• GIVEN PROBLEM A
Translate this sentence from the article on The Nonce into Spanish: "'For the nonce' is an archaic phrase meaning 'for now' or 'for the moment.'"

• PROVIDED TEXT
▬▬▬

- Origin: Los Angeles, California, U.S.
- Genres: Hip hop
- Years active: 1990–1999
- Label: Wild West/American/Warner Bros./Fluid
- Members: Nouka Basetype Yusef Afloat (deceased)

= The Nonce =

American hip hop group

The Nonce was a hip-hop duo from Los Angeles, California, that was active in the 1990s, releasing material from 1992 to 1999. As part of the Project Blowed collective, working with Aceyalone, among others, the duo developed a reputation for smooth, jazzy, classy production, complemented by laid-back, smart rhymes, paying homage to the old school emcees they grew up listening to in the mid-1980s.

"For the nonce" is an archaic phrase meaning "for now" or "for the moment."

==History==
=== 1990–1995 ===
In 1990, after their high school graduation, The Nonce began recording its first album. This album would, however, go unreleased, due to creative differences with their production company, until the master recordings were rediscovered in 2017. The following year, the album was finally released, appropriately titled 1990.

In 1992, the duo signed with Wild West Records and released their first single, "The Picnic Song". However, it would be nearly two more years, because of internal wrangling with the label, before the duo would release their biggest single to date, "Mixtapes", in 1994.

▬▬▬

• GIVEN PROBLEM B
Duplicate the listing from the line with "This screenshot has height=199, width=415." up to and including its final line.

▬▬▬

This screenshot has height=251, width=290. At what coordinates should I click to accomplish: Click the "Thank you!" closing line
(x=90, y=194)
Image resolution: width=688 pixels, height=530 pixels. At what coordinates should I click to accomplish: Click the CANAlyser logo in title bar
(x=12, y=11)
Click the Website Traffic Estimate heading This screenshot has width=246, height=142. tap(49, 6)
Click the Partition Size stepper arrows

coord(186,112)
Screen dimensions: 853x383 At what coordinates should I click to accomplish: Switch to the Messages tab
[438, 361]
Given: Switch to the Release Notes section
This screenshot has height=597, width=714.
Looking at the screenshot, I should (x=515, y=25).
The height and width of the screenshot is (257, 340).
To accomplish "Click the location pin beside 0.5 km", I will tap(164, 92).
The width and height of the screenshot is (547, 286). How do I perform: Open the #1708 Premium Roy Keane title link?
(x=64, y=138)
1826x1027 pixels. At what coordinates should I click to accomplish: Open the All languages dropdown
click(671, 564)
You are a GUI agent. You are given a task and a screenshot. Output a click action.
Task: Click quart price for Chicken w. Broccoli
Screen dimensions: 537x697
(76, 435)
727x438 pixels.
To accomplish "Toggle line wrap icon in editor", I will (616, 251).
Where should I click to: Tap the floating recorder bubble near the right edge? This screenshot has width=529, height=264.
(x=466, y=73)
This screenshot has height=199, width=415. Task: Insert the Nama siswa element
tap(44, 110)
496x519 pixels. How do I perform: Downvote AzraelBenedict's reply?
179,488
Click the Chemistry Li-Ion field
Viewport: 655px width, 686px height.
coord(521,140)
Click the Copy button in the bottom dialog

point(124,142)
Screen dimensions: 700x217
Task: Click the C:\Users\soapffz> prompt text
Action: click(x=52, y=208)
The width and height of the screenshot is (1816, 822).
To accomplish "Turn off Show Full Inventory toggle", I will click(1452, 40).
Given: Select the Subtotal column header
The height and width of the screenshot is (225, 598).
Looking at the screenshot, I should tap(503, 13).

▬▬▬

• COMPLETE ANSWER A
"For the nonce" es una expresión arcaica que significa "por ahora" o "por el momento".

• COMPLETE ANSWER B
This screenshot has height=199, width=415. Task: Insert the Nama siswa element
tap(44, 110)
496x519 pixels. How do I perform: Downvote AzraelBenedict's reply?
179,488
Click the Chemistry Li-Ion field
Viewport: 655px width, 686px height.
coord(521,140)
Click the Copy button in the bottom dialog

point(124,142)
Screen dimensions: 700x217
Task: Click the C:\Users\soapffz> prompt text
Action: click(x=52, y=208)
The width and height of the screenshot is (1816, 822).
To accomplish "Turn off Show Full Inventory toggle", I will click(1452, 40).
Given: Select the Subtotal column header
The height and width of the screenshot is (225, 598).
Looking at the screenshot, I should tap(503, 13).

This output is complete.